# Scaling Fluorescence Analysis

In this notebook we scale the fluorescence analysis :rocket: to distinguish aerobic and anaerobic growth conditions using a GFP fluorescence singal.

## Defining image sequences

Here we have to types of experiments with `aerobic` and `anaerobic` cultivation conditions. We have selected 5 images sequences.

In [None]:
aerobic_images = [17406, 17407, 17408, 17409, 17410]
anaerobic_images = [17411, 17412, 17413, 17414, 17415]

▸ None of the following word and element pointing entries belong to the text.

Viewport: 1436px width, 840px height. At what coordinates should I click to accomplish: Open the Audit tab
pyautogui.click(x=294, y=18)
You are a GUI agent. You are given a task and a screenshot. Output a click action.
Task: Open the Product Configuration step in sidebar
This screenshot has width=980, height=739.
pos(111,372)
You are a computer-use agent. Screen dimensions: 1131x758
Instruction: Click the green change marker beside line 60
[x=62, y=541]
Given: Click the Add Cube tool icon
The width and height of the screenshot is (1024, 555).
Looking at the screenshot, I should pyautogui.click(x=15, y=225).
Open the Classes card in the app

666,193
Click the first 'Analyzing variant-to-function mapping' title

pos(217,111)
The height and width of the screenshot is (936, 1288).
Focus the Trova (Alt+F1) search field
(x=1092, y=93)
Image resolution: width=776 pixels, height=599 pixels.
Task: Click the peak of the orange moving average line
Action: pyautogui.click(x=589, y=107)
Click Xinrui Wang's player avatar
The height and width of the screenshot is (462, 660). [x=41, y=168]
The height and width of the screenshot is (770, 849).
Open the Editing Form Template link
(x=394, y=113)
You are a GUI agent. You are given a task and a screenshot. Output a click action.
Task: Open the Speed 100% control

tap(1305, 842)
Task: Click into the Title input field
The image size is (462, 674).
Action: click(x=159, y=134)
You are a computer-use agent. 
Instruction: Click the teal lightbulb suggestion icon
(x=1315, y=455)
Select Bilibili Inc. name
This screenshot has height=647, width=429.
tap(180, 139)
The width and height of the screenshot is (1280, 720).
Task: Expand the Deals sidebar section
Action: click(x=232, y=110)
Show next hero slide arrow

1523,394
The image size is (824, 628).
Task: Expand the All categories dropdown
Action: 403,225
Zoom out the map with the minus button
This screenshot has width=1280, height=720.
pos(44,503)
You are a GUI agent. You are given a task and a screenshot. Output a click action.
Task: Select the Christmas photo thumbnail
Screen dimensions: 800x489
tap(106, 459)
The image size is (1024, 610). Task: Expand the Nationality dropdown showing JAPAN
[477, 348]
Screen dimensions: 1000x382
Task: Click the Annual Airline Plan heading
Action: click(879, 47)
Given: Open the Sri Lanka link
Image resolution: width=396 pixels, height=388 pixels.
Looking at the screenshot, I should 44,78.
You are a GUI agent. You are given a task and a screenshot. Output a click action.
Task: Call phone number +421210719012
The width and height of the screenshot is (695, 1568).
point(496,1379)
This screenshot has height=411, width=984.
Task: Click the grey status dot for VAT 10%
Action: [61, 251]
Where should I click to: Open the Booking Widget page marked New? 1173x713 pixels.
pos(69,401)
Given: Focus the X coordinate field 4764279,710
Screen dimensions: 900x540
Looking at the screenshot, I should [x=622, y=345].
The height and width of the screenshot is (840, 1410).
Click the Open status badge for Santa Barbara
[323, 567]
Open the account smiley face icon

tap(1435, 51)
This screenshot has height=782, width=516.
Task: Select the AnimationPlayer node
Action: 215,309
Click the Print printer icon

## Helper function to execute analyses on images

We write a helper function that executes the fluorescence analysis for the different image sequences.

In [None]:
import papermill as pm
import shutil
import os

from pathlib import Path
from datetime import datetime

# this is a utility function
def analyze_image(script_to_execute, image_id, timestamp=None):
    # create the storage folder
    stem = Path(script_to_execute).stem
    if timestamp is None:
        timestamp = datetime.today()

    output_path = Path("./automated_executions") / stem / timestamp.isoformat()
    execution_path = output_path / f"execution_{image_id}"

    # the parameters for the notebook
    parameter_list = dict(input_image_file=str((Path("data") / f"{image_id}.tif").absolute()), output_path=str(execution_path.absolute()))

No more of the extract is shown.